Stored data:
****************************************

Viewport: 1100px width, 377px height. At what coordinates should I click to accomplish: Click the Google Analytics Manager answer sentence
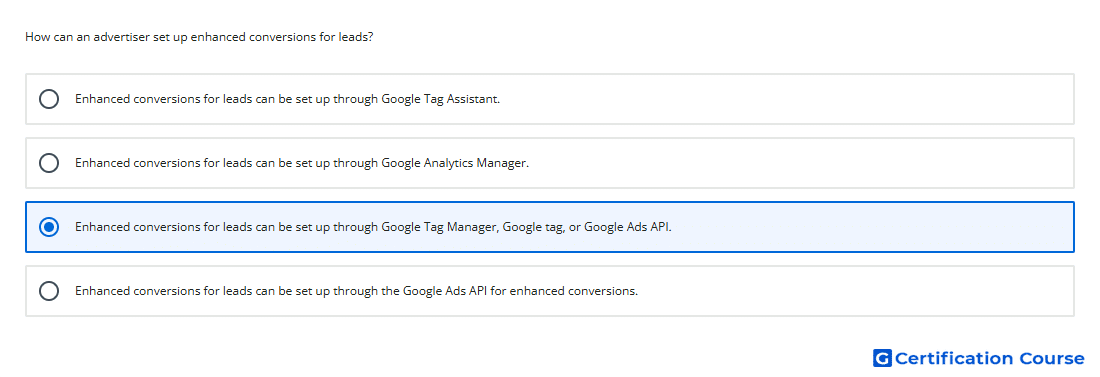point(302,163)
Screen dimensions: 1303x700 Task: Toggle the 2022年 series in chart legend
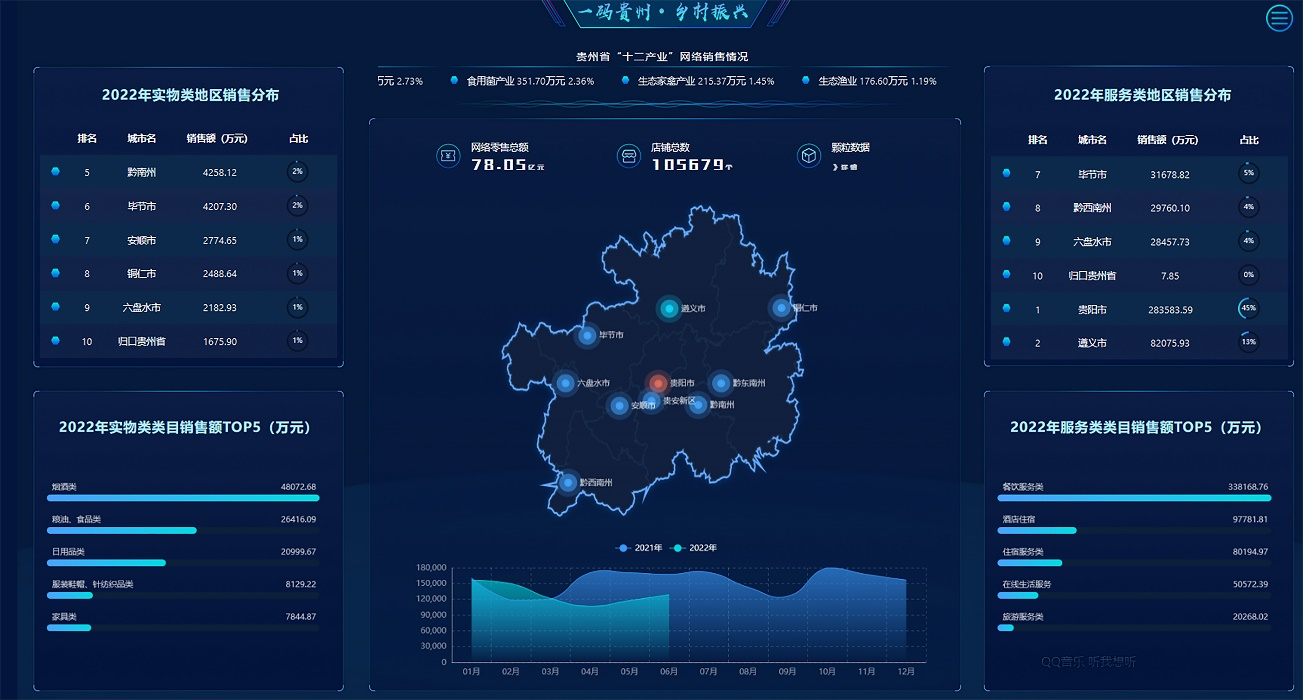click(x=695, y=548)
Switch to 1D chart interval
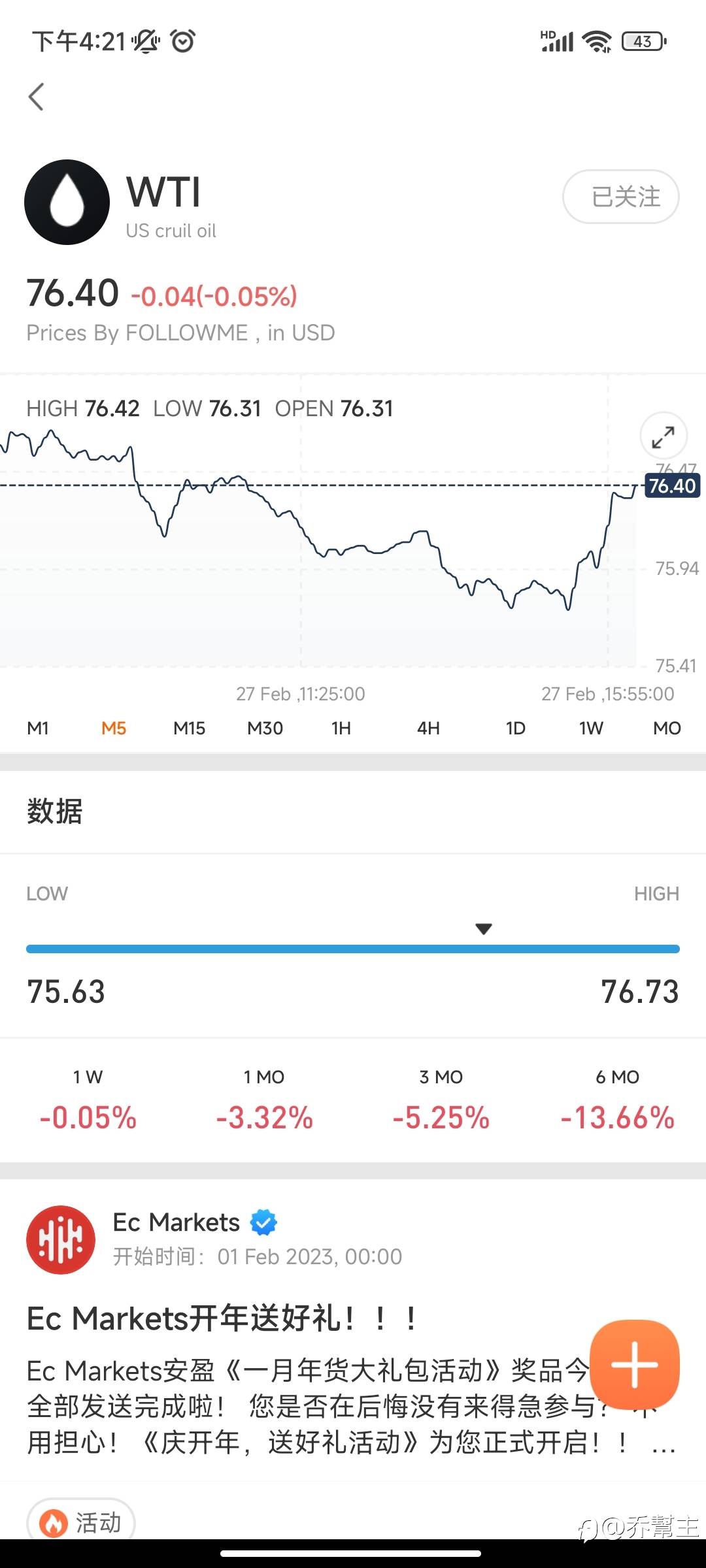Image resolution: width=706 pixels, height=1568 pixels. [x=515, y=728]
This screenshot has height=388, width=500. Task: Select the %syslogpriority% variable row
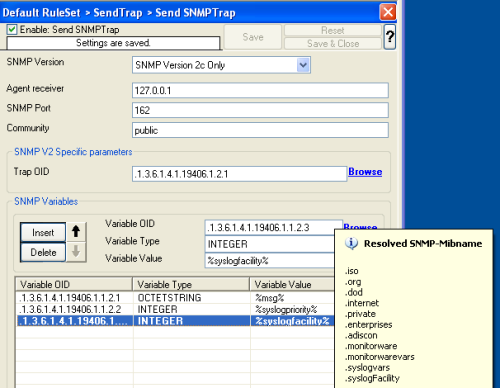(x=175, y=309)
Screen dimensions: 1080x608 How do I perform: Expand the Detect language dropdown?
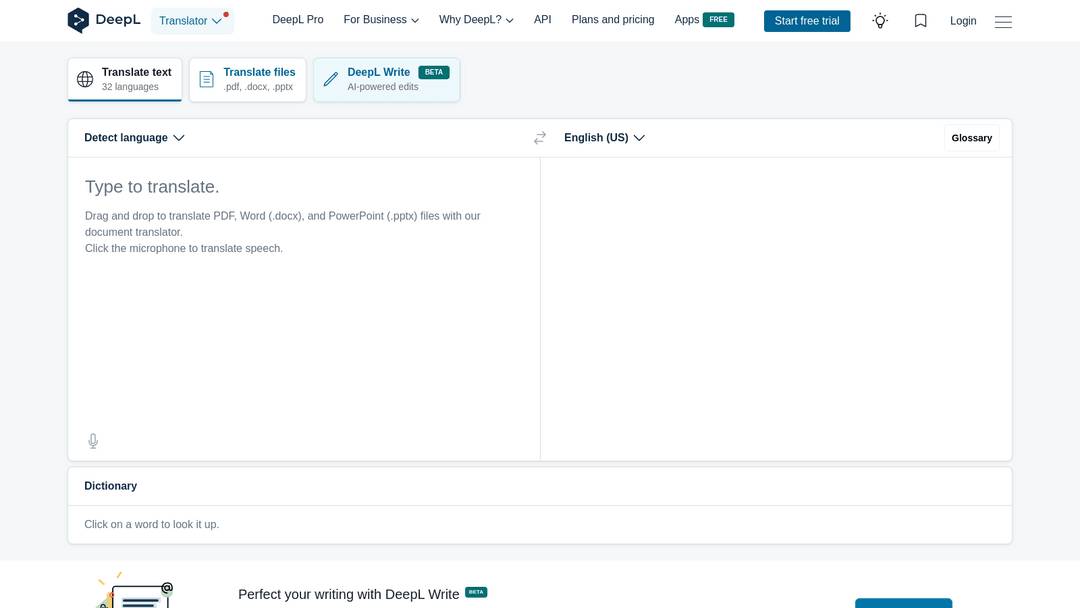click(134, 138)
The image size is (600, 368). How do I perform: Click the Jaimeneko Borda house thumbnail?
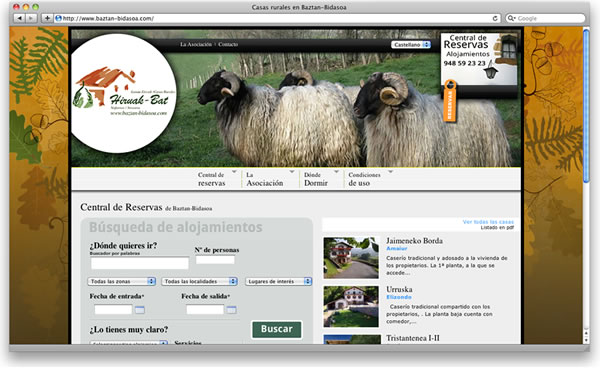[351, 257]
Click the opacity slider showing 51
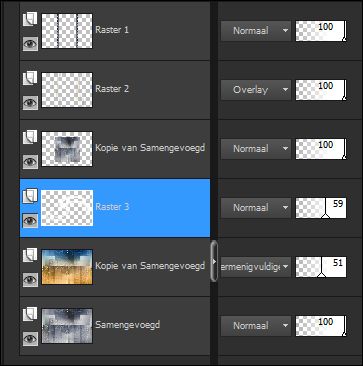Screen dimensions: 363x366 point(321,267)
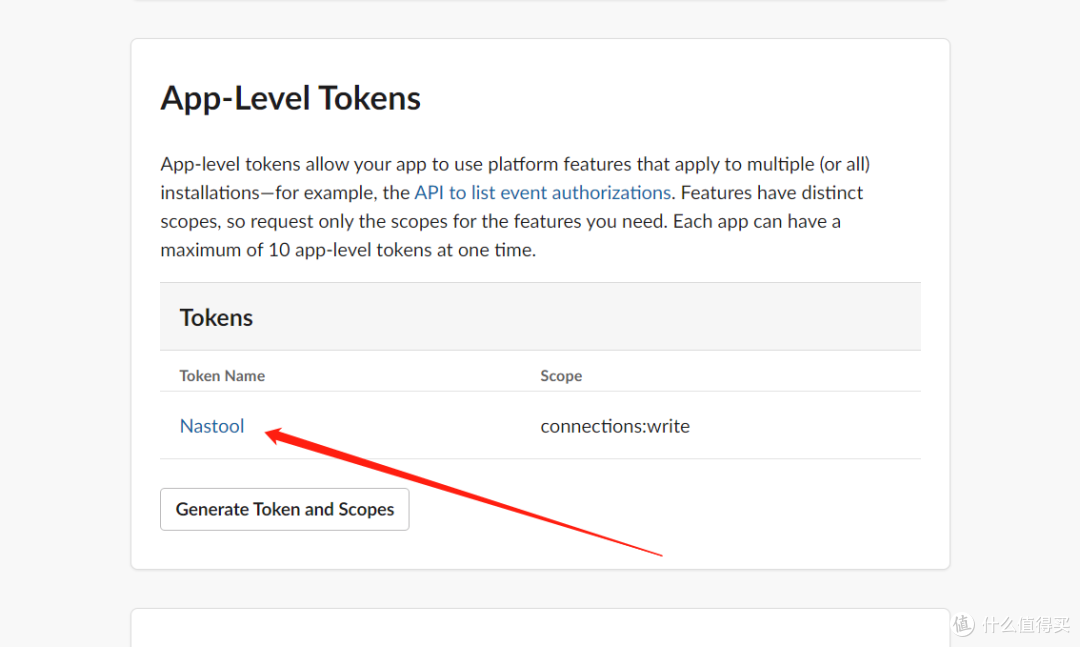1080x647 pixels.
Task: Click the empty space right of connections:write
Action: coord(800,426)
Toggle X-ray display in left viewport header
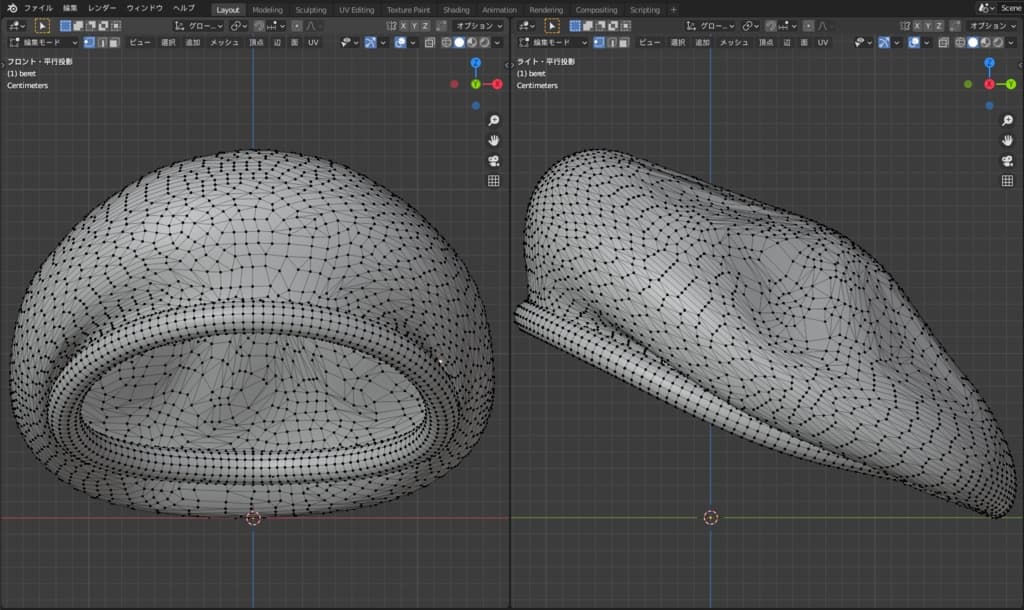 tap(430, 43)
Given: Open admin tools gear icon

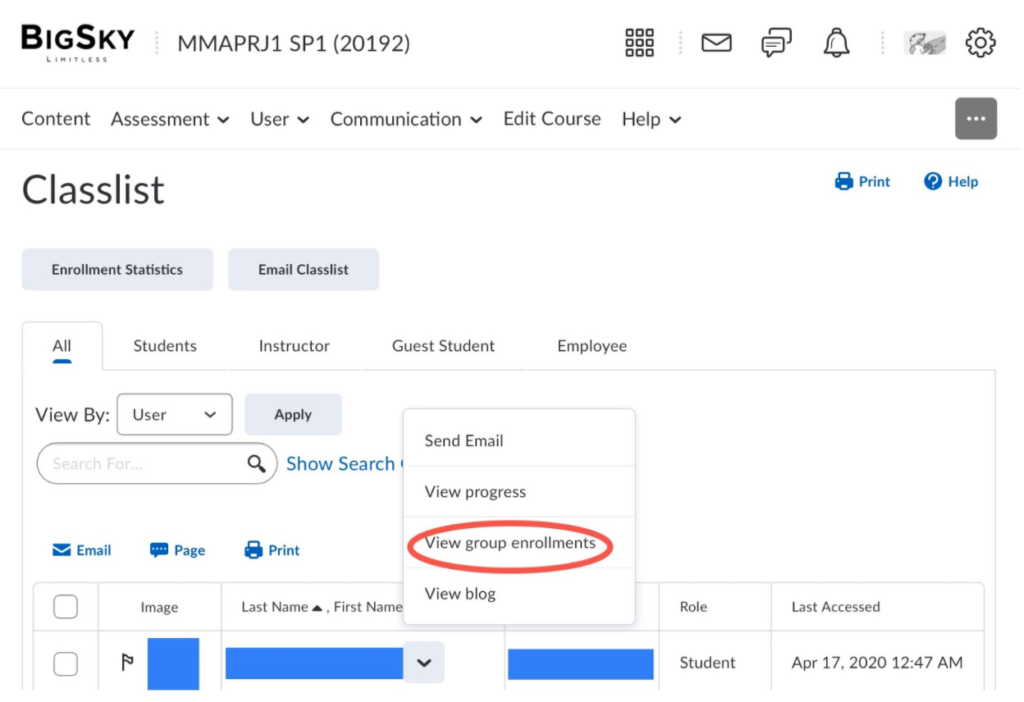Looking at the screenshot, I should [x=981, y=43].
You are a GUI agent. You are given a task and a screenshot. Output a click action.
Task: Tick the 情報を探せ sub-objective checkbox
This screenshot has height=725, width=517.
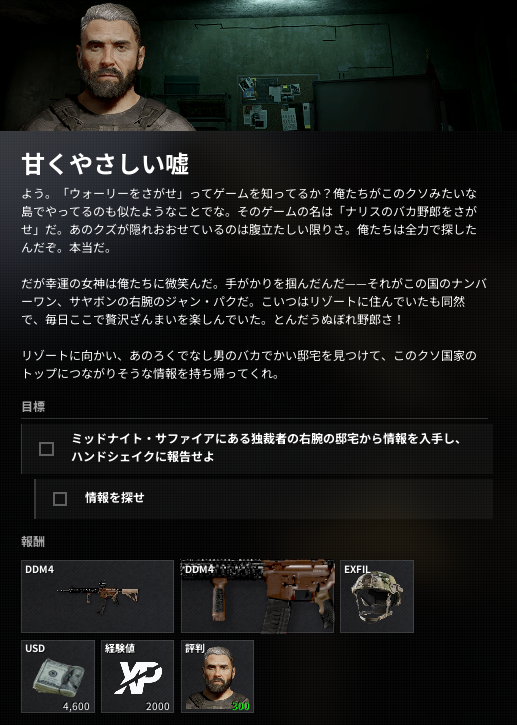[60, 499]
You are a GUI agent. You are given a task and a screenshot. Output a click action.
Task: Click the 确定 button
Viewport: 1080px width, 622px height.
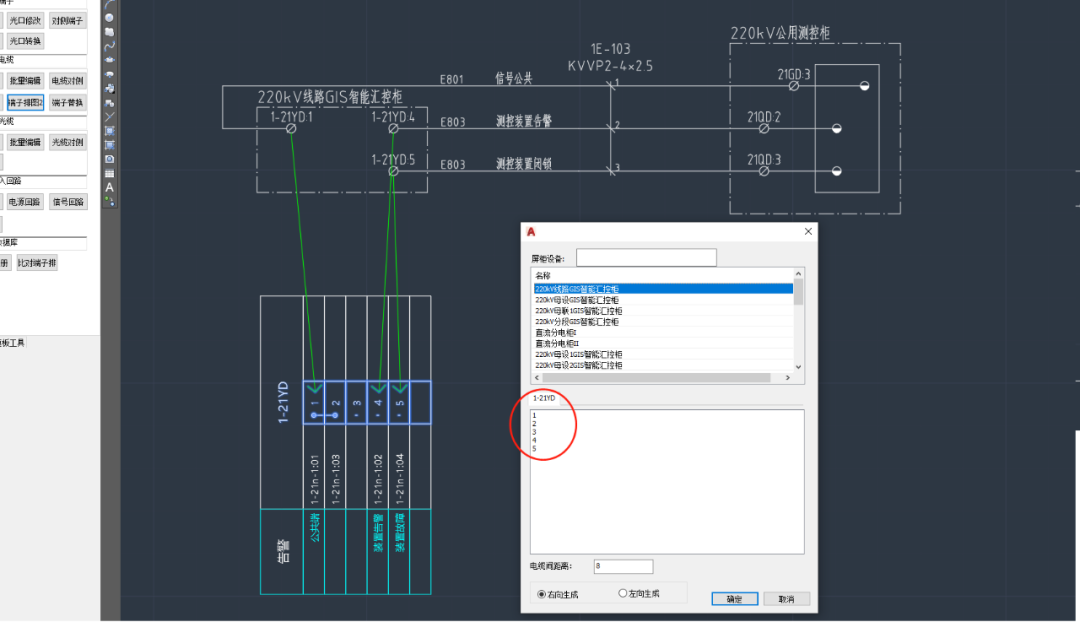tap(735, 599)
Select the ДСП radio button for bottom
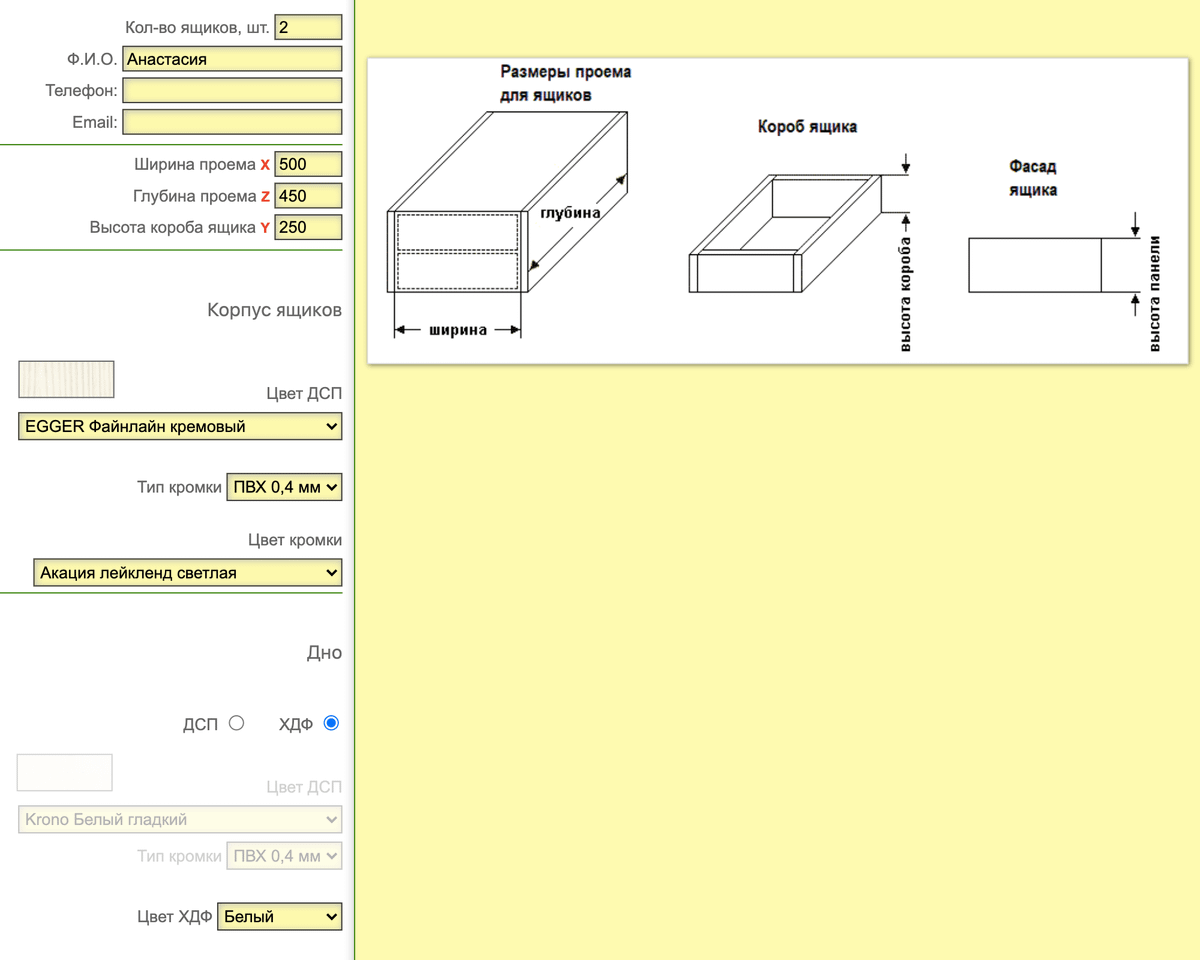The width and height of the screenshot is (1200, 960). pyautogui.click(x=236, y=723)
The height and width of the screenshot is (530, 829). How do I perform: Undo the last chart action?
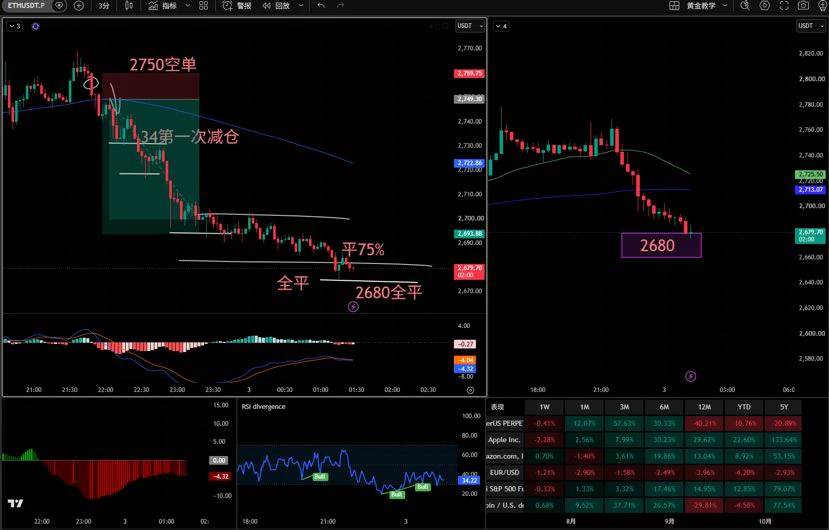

****************************************

• Task requirements
Please transcribe exactly the part of the records that opens with the line containing "Given: Open admin tools gear icon" and closes with the line containing "Task: Click the 确定 button", both ends included, and leave out the pictures.

• Answer to this task
Given: Open admin tools gear icon

Looking at the screenshot, I should [x=981, y=43].
You are a GUI agent. You are given a task and a screenshot. Output a click action.
Task: Tick the 情報を探せ sub-objective checkbox
This screenshot has height=725, width=517.
[60, 499]
You are a GUI agent. You are given a task and a screenshot. Output a click action.
Task: Click the 确定 button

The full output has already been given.